NYOS 35th Anniversary Gala

Usher Hall, Edinburgh

Michael Tumelty

IF there was such a species, I would award four and a half stars to the National Youth Orchestra of Scotland's performance of Richard Strauss's Alpine Symphony on Saturday, with the half point deducted from conductor Michael Francis for running at a hill.

Climbing doesn't work like that, neither in musical depiction nor in life (don't laugh: 45 years ago this codger could do a few mountains and glaciers). Francis rushed the symphony into its assault on the mountain, sent the music pelting up to the summit, made the mighty storm a rather noisy squall, and brought down dusk with an unseemly haste.

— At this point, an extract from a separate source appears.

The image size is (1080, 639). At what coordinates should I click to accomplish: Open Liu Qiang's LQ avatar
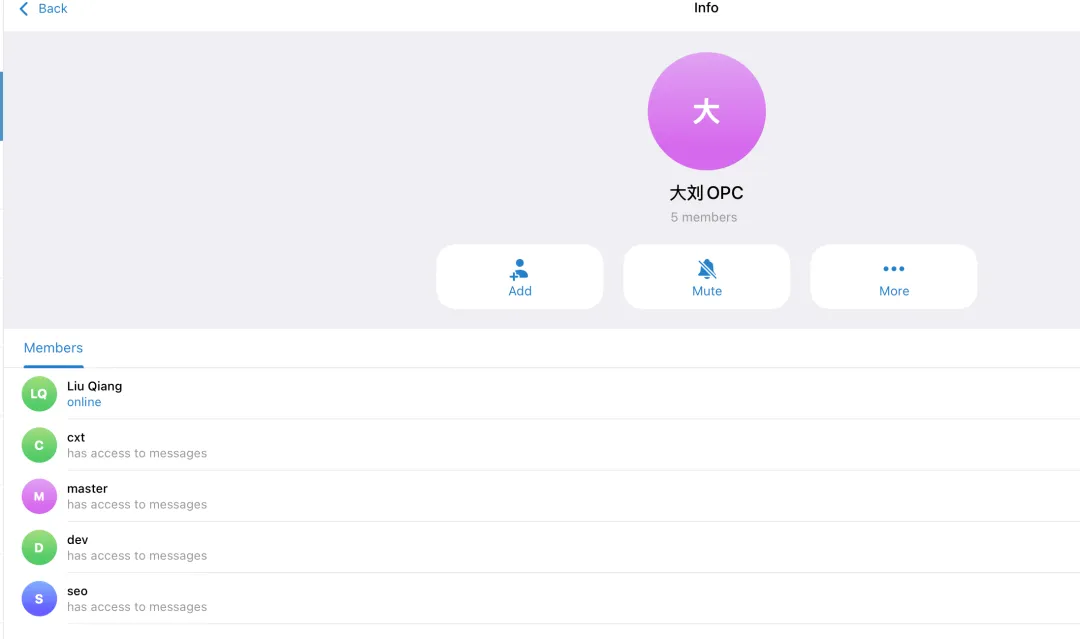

The Alpine Symphony needs time and, above all, space to unfold its vast vista. This was hustled: "Quick; let's get up there and back before the weather turns."

That's the downside. On the other hand, Francis, with the youngsters of NYOS in fantastically detailed and texturally lucid form, took the great symphony far beyond its obvious pictorial representation into an abstract realm which revealed the extent and depth of thematic integration that welds the huge structure into a coherent entity. And that was a very important achievement by these fabulous young players. The Alpine Symphony is 99 years old. Let's send it into its second century with a fresh, abstract, not pictorially-dependent appreciation of its symphonic homogeneity.

Otherwise, this splendid birthday gala crackled with clarity throughout Hakan Hardenberger's blistering performance of Sally Beamish's Trumpet Concerto and the NYOS youngsters' effervescent, sparkling account of their Walton party piece, the Johannesburg Festival Overture, rounding off a pretty triumphant summer season for all three of the NYOS classical orchestras.